A Veggie Plot in a Parking Lot

“Anywhere outside of California,” exclaimed one visitor who would know, “you’d be considered hippies.” Our several veggie plots and containers on the periphery of our apartment’s parking lot supply a year-round portion of kitchen produce, herbs, and fruits. As apartment dwellers, we don’t have the luxury to plant a large garden space to fruits and vegetables, so we get creative with edge spaces and containers.

we love fava beans as much as the aphids do

What we lack in arable land, however, we more than make up in southern exposure and warmer winter nights than many places in the Central Coast, which helps us grow a good quantity of vegetables, herbs, and fruits including blueberries, a mandarin, an avocado, a lime, and a Meyer lemon. Peppers, tomatoes, basil, and other heat-loving plants thrive in the extra warmth they capture from their black pots and the black asphalt parking lot.
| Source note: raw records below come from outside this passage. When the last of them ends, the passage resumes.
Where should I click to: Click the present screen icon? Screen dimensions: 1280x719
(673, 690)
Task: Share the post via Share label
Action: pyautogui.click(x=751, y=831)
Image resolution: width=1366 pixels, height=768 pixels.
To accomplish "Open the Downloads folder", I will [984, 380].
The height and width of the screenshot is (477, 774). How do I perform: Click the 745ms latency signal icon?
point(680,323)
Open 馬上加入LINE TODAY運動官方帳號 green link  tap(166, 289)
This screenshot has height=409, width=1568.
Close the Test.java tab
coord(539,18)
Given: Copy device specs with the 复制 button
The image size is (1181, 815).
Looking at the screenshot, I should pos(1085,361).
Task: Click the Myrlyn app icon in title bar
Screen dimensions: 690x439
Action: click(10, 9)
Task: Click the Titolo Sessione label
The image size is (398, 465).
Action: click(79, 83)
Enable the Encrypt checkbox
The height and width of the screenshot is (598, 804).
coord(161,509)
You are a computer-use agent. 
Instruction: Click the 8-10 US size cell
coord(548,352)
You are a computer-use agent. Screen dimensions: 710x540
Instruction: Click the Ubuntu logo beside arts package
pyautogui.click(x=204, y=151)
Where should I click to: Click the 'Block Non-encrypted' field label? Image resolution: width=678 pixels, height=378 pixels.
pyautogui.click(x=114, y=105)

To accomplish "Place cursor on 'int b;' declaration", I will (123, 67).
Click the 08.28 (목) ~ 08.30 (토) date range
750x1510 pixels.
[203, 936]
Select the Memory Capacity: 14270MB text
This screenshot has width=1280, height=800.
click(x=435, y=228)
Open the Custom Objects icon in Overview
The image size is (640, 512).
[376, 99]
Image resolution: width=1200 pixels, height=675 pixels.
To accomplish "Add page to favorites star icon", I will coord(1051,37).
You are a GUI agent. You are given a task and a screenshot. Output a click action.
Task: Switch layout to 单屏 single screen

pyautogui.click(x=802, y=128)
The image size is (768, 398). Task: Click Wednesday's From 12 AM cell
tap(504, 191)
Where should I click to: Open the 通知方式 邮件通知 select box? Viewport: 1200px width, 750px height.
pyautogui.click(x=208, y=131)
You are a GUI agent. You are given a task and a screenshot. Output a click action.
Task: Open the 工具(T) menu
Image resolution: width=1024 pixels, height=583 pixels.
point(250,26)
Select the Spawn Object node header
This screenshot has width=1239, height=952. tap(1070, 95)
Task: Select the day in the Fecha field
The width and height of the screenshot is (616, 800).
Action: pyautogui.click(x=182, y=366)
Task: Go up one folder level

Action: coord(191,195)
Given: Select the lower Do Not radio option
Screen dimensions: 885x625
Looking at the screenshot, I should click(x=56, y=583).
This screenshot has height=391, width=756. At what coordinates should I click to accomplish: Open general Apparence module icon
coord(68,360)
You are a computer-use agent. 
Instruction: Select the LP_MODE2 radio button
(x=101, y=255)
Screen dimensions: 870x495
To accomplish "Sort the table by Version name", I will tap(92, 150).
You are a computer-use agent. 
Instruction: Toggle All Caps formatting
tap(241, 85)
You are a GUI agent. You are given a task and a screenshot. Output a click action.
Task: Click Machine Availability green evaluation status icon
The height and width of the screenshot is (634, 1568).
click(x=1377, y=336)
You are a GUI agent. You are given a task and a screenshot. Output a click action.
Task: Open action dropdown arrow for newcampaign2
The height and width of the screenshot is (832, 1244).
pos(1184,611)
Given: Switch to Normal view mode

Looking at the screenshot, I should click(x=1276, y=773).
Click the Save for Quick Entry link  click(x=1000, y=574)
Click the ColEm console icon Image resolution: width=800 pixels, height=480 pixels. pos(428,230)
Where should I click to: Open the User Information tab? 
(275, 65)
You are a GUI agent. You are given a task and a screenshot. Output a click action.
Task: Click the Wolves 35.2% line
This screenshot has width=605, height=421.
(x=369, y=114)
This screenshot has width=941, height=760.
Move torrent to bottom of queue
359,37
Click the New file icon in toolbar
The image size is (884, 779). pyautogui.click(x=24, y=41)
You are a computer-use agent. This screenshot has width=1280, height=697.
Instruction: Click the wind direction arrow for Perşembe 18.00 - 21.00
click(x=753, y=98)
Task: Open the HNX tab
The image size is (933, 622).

If it doesn’t freeze, some of these tender plants like eggplants can even limp through the winter in our protected southeast space near the building.

Swiss Chard with our composter in the background

Along the retaining wall that runs the length of our parking lot are trellises for summer cucumbers and small melons as well as space for cool-weather fava beans. The compost bin lives in a discreet corner at the top of the lot, near the terraced garden space. More exposed to the blasts of cold air that can roll off the shoulder of Cerro San Luis, this upper garden does very well with cooking greens and lettuces that thrive in SLO’s chilly evening and early morning temps.

It doesn’t take very much space to raise a few herbs, greens, and radishes. All you need is a water source, some sun and a bit of space in which to get horticulturally creative where the parking lot ends.